[Exercise details]
Copy out every line of the material below word for word, keeping the original spacing and punctuation.
----- Records for this task -----
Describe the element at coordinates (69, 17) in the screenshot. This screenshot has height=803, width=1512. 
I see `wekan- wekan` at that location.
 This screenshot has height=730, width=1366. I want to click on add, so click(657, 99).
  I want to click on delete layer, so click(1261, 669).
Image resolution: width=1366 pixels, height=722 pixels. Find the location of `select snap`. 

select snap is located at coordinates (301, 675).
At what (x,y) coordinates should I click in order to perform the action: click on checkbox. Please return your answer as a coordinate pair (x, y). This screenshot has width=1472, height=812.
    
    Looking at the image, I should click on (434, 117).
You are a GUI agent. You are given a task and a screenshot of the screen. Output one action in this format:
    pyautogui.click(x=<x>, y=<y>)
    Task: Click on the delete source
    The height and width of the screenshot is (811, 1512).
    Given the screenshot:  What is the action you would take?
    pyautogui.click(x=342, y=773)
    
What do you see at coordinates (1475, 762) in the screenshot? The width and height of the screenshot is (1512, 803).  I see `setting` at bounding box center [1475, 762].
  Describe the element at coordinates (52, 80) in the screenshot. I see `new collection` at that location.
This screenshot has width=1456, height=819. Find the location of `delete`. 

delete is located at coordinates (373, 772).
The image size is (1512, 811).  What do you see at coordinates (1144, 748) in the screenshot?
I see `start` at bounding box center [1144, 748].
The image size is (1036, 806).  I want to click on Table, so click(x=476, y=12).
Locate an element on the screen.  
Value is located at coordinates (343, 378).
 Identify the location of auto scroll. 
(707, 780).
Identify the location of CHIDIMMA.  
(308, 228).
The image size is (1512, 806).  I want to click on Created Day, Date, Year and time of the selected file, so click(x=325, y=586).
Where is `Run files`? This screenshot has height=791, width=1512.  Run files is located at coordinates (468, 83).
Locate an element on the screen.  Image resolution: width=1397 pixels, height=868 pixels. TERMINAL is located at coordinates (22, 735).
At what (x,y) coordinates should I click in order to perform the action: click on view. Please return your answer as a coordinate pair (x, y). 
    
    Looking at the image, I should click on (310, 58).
-----
[Written reply]
Describe the element at coordinates (69, 17) in the screenshot. This screenshot has height=803, width=1512. 
I see `wekan- wekan` at that location.
 This screenshot has height=730, width=1366. I want to click on add, so click(657, 99).
  I want to click on delete layer, so click(1261, 669).
Image resolution: width=1366 pixels, height=722 pixels. Find the location of `select snap`. 

select snap is located at coordinates (301, 675).
At what (x,y) coordinates should I click in order to perform the action: click on checkbox. Please return your answer as a coordinate pair (x, y). This screenshot has width=1472, height=812.
    
    Looking at the image, I should click on (434, 117).
You are a GUI agent. You are given a task and a screenshot of the screen. Output one action in this format:
    pyautogui.click(x=<x>, y=<y>)
    Task: Click on the delete source
    The height and width of the screenshot is (811, 1512).
    Given the screenshot:  What is the action you would take?
    pyautogui.click(x=342, y=773)
    
What do you see at coordinates (1475, 762) in the screenshot? The width and height of the screenshot is (1512, 803).  I see `setting` at bounding box center [1475, 762].
  Describe the element at coordinates (52, 80) in the screenshot. I see `new collection` at that location.
This screenshot has width=1456, height=819. Find the location of `delete`. 

delete is located at coordinates (373, 772).
The image size is (1512, 811).  What do you see at coordinates (1144, 748) in the screenshot?
I see `start` at bounding box center [1144, 748].
The image size is (1036, 806).  I want to click on Table, so click(x=476, y=12).
Locate an element on the screen.  
Value is located at coordinates (343, 378).
 Identify the location of auto scroll. 
(707, 780).
Identify the location of CHIDIMMA.  
(308, 228).
The image size is (1512, 806).  I want to click on Created Day, Date, Year and time of the selected file, so click(x=325, y=586).
Where is `Run files`? This screenshot has height=791, width=1512.  Run files is located at coordinates (468, 83).
Locate an element on the screen.  Image resolution: width=1397 pixels, height=868 pixels. TERMINAL is located at coordinates (22, 735).
At what (x,y) coordinates should I click in order to perform the action: click on view. Please return your answer as a coordinate pair (x, y). 
    
    Looking at the image, I should click on (310, 58).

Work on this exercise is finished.